The most recent hearings, held last week, constitute the "recent events" Skinner mentioned in her resignation letter and likely prompted today's mass resignation. In the video of her testimony, you can see each member of the committee shooting her a "No, no, dig up, stupid!" glare. From her opening statement, she mounted a weirdly staunch and tone-deaf defense of Hockey Canada and its leadership. Of particular offense to Skinner was the idea that hockey should be singled out by people trying to make sense of an ugly scandal in ... hockey.

"Suggesting that toxic behavior is somehow a specific hockey problem or to scapegoat hockey as a centerpiece for toxic culture is in my opinion counterproductive to finding solutions and risks overlooking the change that needs to be made more broadly to prevent and address toxic behavior, particularly against women," she said.

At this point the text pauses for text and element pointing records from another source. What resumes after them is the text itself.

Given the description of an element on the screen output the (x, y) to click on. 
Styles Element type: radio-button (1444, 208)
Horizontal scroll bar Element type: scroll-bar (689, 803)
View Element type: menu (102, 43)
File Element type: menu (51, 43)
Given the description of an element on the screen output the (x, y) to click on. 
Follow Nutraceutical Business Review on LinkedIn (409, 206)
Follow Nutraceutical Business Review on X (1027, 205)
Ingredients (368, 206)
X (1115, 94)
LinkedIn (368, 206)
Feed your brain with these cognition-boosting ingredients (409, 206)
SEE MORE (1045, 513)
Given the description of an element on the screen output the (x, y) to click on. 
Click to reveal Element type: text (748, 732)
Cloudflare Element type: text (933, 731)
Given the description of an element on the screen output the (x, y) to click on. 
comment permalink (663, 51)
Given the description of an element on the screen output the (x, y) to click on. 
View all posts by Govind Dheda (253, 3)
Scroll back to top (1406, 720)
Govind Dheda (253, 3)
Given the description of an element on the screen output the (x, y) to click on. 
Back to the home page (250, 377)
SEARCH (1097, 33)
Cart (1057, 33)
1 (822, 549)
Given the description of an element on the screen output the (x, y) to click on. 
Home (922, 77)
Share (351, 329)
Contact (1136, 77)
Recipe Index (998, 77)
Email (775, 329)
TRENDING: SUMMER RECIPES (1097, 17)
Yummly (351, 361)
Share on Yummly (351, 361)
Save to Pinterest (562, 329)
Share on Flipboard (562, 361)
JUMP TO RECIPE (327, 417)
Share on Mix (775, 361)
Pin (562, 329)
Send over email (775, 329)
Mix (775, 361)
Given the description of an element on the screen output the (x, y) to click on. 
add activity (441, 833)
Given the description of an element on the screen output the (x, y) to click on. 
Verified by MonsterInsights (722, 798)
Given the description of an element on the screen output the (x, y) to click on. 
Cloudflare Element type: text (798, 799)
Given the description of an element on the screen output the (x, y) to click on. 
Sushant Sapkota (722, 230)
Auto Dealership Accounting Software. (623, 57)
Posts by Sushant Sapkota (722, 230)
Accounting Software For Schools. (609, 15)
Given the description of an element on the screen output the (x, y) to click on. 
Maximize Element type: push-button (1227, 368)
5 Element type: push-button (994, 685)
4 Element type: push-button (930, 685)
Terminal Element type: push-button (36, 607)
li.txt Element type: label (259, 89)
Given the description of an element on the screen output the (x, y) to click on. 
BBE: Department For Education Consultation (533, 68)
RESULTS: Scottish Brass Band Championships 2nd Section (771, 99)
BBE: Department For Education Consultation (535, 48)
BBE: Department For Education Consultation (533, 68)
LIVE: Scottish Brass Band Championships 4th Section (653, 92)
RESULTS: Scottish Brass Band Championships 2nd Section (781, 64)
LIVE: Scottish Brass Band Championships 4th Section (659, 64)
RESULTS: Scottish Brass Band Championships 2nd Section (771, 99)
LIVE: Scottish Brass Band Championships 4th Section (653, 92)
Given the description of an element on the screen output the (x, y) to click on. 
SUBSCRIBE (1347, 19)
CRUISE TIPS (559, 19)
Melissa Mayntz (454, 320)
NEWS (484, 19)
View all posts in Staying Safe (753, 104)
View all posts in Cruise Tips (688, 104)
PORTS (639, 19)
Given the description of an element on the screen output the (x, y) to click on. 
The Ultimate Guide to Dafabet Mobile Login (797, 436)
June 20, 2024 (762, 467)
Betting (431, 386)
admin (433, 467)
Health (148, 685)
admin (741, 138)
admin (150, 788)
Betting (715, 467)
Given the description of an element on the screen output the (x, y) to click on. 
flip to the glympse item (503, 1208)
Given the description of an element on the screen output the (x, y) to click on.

There's a generous way to read that argument, of course. But neither Skinner nor Hockey Canada have earned anyone's generosity. And in the context of the hearing, her argument sounded less like holistic thinking and more like plain incuriosity. Even granted that violence against women is a widespread problem, the insular nature of the sport and the way junior hockey is structured and promoted are both specific aspects of hockey one could question. If one cared, that is. Instead, all Skinner had to offer the heritage committee was some vaguely threatening musing about whether the sport could survive without Hockey Canada's extremely important and powerful executives. Changes to leadership, she said, "would be very impactful in a negative way to all of our boys and girls who are playing hockey. Will the lights stay on at the rink? I don't know. We can't predict that. To me, it's not a risk worth taking."

The Olympian Hayley Wickenheiser, who has spent decades around Hockey Canada and said she has found its conduct "beyond disappointing" and "disgraceful," pointed out in an interview afterward that we very much can predict that. "What I know for sure is that hockey in this country, regardless of what happens in the boardrooms, it's the grassroots. It's the moms and dads, the volunteers, the people that (run) the Zambonis and the cafeterias in the rink that keep hockey going," Wickenheiser said. "Regardless of what happens in the boardrooms, the lights will always be on in rinks across this country."

Skinner's testimony does make more sense if you imagine some kind of hamster wheel contraption rigged up so that terrible answers in parliamentary hearings power all the hockey rinks in Canada. Her finest "dig up" moment came as she continued to insist that sweeping changes to leadership were not needed. "Our board frankly does not share the view that senior leadership should be replaced on the basis of what we consider to be substantial misinformation and unduly cynical attacks," she said, before saying one of the more ridiculous things you can utter about an organization bleeding sponsors and conducting itself so poorly it needs to be defended before Parliament: "I appreciate that others disagree with us but our positions are based on the information that we have and an understanding that Hockey Canada has an excellent reputation."

A new board will be elected in mid-December. Until then, all of Canada's children will have to skate in the dark.